Text provided:
"""

Picks ten out of eleven event winners…
Moments ago, you read about the WSL’s Fantasy Surfer winner Zmonde, and how his victory came and went unremarked and unacknowledged by the owners of the game.
Zmonde is Shane Starling, a forty-eight-year-old cycling enthusiast and occasional surfer who was in Perth, Western Australia, where he grew up, to help his brother fit out of a beer bar before he goes back to Berlin where he now lives.
Shane, who picked ten of the eleven event winners, says he’s only being doing the WSL’s Fantasy Surfer for two years, doesn’t know about Surfer magazine’s version and calls the competition a “dead platform, really. You can’t communicate with other players, you can’t banter. And if they gave even a small prize it would make the competition more lively. You play the game and that’s it.”
Apart from backing Jordy Smith all year except at Pipe (“He moved to Hawaii, looked fit and the only reason I didn’t back him at Pipe was because of his injury at Sunset”), choosing dark horses to separate him from the pack (Griffin Colapinto was his go-to), Shane says it was the power of visualisation that gave him his edge.
He describes lying on his bed, going into a meditative state, “putting on some Captain Beefheart”, and being there on the day of the finals and watching Joe Turpel present the medals on the podium.
It didn’t work at the Freshwater Pro, says Shane, because the “system was so different. I went off-piste and chose dark horses that didn’t pay off.”

"""

[Items listed in a dataset]

"""

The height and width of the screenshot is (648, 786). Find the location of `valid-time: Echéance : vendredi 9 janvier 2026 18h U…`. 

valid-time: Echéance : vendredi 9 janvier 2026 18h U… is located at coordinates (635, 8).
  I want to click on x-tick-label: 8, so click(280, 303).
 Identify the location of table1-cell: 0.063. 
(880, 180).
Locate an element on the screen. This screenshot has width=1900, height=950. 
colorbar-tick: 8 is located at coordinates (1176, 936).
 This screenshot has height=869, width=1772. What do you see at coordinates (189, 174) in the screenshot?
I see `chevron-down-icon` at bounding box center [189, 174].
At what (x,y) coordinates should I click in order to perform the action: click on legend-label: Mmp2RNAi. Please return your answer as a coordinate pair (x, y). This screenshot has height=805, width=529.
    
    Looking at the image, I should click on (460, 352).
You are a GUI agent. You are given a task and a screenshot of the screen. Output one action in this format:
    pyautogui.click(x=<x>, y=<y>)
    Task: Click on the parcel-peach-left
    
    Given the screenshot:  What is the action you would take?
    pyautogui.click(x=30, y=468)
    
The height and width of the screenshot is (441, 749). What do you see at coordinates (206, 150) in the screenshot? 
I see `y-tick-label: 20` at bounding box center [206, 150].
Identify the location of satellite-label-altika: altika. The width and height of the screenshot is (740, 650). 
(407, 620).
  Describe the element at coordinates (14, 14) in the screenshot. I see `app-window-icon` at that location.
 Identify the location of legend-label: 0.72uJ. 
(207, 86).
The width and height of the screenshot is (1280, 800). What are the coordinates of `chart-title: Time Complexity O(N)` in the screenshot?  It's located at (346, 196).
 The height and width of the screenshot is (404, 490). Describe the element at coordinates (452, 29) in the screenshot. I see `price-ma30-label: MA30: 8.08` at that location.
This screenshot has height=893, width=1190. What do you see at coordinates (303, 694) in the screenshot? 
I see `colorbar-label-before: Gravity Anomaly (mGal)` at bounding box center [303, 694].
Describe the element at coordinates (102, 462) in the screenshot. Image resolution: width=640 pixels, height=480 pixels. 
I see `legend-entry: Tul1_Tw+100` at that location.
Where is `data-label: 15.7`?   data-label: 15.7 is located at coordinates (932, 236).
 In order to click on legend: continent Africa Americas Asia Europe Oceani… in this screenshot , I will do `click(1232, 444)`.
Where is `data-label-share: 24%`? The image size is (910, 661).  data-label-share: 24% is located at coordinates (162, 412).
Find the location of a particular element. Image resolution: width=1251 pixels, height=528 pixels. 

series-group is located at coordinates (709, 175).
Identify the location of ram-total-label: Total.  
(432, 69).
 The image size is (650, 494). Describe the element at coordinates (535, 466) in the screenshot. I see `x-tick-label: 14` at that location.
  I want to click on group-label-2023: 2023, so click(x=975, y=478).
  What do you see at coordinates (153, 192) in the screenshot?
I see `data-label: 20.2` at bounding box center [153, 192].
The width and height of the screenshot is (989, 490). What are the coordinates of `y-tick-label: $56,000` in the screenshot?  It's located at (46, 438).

"""

Work order:
Write out the entire article about the Fantasy Surfer winner word for word.

Reply:
Picks ten out of eleven event winners…
Moments ago, you read about the WSL’s Fantasy Surfer winner Zmonde, and how his victory came and went unremarked and unacknowledged by the owners of the game.
Zmonde is Shane Starling, a forty-eight-year-old cycling enthusiast and occasional surfer who was in Perth, Western Australia, where he grew up, to help his brother fit out of a beer bar before he goes back to Berlin where he now lives.
Shane, who picked ten of the eleven event winners, says he’s only being doing the WSL’s Fantasy Surfer for two years, doesn’t know about Surfer magazine’s version and calls the competition a “dead platform, really. You can’t communicate with other players, you can’t banter. And if they gave even a small prize it would make the competition more lively. You play the game and that’s it.”
Apart from backing Jordy Smith all year except at Pipe (“He moved to Hawaii, looked fit and the only reason I didn’t back him at Pipe was because of his injury at Sunset”), choosing dark horses to separate him from the pack (Griffin Colapinto was his go-to), Shane says it was the power of visualisation that gave him his edge.
He describes lying on his bed, going into a meditative state, “putting on some Captain Beefheart”, and being there on the day of the finals and watching Joe Turpel present the medals on the podium.
It didn’t work at the Freshwater Pro, says Shane, because the “system was so different. I went off-piste and chose dark horses that didn’t pay off.”